TAREA A REALIZAR → Extrae del listado todas las líneas que contengan la palabra "member", teniendo en cuenta la distinción entre mayúsculas y minúsculas.

- - - - -

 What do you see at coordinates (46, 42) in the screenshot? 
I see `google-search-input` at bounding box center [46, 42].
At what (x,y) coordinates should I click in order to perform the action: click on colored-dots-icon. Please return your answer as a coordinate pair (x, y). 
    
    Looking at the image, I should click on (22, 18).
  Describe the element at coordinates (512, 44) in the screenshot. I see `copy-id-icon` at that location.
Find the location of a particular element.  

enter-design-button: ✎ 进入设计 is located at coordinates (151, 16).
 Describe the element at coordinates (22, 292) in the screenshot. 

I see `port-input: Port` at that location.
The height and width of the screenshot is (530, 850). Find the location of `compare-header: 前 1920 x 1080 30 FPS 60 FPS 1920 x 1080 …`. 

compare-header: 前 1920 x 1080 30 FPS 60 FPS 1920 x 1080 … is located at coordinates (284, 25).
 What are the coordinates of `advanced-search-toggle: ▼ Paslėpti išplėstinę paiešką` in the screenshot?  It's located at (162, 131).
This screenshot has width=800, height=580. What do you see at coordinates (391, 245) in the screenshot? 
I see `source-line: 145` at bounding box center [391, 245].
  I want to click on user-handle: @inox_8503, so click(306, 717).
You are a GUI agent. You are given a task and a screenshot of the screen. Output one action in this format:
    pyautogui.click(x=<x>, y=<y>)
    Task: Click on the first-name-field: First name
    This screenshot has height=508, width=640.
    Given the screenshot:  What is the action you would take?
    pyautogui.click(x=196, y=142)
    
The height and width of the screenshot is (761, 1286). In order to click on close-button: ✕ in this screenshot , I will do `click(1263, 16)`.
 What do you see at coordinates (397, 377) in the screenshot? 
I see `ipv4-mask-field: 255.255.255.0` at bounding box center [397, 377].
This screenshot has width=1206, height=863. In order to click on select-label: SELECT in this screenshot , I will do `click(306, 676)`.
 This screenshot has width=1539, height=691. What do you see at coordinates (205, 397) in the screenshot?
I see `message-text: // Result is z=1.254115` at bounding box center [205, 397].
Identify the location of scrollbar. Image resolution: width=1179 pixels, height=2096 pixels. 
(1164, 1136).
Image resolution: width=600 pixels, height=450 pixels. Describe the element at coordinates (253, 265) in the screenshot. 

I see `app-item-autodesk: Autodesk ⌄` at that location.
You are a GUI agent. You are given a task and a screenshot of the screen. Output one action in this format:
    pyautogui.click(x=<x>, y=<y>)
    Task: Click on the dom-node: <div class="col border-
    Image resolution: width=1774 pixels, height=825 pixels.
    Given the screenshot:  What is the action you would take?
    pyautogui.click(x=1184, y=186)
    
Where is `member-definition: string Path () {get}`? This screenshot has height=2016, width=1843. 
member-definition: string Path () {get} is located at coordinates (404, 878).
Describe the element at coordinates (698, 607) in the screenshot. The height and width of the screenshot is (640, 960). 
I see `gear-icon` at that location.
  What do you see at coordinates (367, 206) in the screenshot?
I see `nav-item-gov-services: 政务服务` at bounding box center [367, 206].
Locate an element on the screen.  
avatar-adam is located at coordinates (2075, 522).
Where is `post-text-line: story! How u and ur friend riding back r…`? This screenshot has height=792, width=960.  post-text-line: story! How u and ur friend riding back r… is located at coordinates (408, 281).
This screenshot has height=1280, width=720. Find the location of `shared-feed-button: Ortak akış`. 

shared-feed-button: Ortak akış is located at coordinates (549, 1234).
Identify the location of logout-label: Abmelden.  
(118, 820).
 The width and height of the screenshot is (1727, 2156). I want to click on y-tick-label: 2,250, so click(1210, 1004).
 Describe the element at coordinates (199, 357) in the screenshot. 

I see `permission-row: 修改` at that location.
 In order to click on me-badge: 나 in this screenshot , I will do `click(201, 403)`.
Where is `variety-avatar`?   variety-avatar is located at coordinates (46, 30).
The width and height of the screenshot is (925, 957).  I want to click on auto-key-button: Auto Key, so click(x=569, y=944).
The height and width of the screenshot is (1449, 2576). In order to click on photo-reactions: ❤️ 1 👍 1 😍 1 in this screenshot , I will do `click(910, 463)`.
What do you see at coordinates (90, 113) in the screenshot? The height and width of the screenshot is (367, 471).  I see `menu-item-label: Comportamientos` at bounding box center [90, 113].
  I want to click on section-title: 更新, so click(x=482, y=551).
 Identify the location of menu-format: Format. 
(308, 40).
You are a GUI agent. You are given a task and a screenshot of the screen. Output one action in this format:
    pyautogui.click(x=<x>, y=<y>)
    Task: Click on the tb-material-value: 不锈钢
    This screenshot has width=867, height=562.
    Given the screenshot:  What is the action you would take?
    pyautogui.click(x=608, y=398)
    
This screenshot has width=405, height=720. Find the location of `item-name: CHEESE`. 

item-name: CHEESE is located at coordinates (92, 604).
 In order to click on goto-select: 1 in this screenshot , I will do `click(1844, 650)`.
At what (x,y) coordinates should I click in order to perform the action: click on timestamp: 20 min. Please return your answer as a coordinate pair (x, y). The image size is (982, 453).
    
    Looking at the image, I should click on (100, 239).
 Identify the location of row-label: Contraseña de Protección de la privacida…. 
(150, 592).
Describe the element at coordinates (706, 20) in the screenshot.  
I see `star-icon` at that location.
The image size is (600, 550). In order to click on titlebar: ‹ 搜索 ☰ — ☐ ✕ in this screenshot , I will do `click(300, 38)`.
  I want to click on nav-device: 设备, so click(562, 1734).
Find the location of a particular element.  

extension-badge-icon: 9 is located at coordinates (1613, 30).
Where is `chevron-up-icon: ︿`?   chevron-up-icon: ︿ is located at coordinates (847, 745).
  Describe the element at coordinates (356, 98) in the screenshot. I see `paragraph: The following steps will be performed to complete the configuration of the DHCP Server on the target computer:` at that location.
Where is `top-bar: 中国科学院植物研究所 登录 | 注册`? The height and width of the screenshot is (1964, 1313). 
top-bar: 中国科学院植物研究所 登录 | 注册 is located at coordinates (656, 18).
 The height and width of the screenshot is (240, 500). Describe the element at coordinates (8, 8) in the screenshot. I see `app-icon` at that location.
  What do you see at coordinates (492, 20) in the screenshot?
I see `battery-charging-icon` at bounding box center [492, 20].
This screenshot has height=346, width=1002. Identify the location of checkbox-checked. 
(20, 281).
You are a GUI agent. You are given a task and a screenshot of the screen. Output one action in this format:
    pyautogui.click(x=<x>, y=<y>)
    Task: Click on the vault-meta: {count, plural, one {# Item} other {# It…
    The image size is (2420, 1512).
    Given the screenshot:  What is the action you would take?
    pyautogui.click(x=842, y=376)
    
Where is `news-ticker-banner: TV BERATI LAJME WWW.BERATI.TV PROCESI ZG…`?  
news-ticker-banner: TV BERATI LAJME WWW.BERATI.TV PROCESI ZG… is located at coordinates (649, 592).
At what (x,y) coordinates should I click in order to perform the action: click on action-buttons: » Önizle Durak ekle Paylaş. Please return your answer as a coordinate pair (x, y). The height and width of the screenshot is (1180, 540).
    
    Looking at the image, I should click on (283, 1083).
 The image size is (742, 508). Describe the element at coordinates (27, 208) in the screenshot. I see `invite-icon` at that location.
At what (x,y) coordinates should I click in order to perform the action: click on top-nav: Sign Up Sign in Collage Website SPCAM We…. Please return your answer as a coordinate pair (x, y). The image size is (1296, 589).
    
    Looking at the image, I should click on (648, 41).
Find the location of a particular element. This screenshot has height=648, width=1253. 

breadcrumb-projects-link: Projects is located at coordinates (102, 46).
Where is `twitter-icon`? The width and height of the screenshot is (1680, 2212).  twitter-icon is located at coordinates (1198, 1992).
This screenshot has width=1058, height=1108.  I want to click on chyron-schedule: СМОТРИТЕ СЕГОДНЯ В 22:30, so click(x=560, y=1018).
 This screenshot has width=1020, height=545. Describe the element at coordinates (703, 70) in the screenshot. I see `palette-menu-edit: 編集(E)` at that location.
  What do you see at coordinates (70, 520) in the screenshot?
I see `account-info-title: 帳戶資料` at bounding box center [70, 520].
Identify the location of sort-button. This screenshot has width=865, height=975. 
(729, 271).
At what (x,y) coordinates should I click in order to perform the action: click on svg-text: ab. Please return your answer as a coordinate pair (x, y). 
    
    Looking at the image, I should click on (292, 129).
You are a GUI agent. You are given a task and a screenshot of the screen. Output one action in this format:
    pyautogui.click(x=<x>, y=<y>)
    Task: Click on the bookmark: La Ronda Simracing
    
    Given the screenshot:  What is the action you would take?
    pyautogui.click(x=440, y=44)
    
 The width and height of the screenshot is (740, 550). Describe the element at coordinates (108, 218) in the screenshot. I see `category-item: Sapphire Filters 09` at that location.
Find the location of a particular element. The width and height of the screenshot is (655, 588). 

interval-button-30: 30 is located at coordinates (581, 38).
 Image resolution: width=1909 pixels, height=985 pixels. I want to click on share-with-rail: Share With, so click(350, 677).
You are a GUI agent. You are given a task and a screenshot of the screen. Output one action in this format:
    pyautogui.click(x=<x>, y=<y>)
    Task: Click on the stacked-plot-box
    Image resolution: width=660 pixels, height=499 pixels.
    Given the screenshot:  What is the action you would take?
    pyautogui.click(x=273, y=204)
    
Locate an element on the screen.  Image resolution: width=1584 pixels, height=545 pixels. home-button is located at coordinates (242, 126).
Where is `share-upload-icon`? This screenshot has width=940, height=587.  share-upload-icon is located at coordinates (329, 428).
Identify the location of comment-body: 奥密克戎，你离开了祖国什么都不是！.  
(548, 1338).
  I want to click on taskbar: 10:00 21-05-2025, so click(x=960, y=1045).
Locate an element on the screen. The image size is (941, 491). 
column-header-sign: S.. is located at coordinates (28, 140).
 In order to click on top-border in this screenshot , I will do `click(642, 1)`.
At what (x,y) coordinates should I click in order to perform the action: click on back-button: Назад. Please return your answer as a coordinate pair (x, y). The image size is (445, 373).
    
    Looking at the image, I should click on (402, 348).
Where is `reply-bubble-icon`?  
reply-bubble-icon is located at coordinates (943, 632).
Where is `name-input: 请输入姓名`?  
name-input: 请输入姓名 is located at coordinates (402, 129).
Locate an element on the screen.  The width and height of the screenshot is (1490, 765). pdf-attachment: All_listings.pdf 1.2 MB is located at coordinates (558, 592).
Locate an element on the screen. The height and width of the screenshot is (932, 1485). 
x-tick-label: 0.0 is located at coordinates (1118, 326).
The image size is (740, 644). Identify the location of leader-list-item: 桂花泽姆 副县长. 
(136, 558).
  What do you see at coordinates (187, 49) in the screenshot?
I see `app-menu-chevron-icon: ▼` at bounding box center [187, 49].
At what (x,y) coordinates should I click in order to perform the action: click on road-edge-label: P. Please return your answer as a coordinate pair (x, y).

- - - - -

ESPACIO DE RESPUESTA →
Where is `member-definition: string Path () {get}`? This screenshot has height=2016, width=1843. 
member-definition: string Path () {get} is located at coordinates (404, 878).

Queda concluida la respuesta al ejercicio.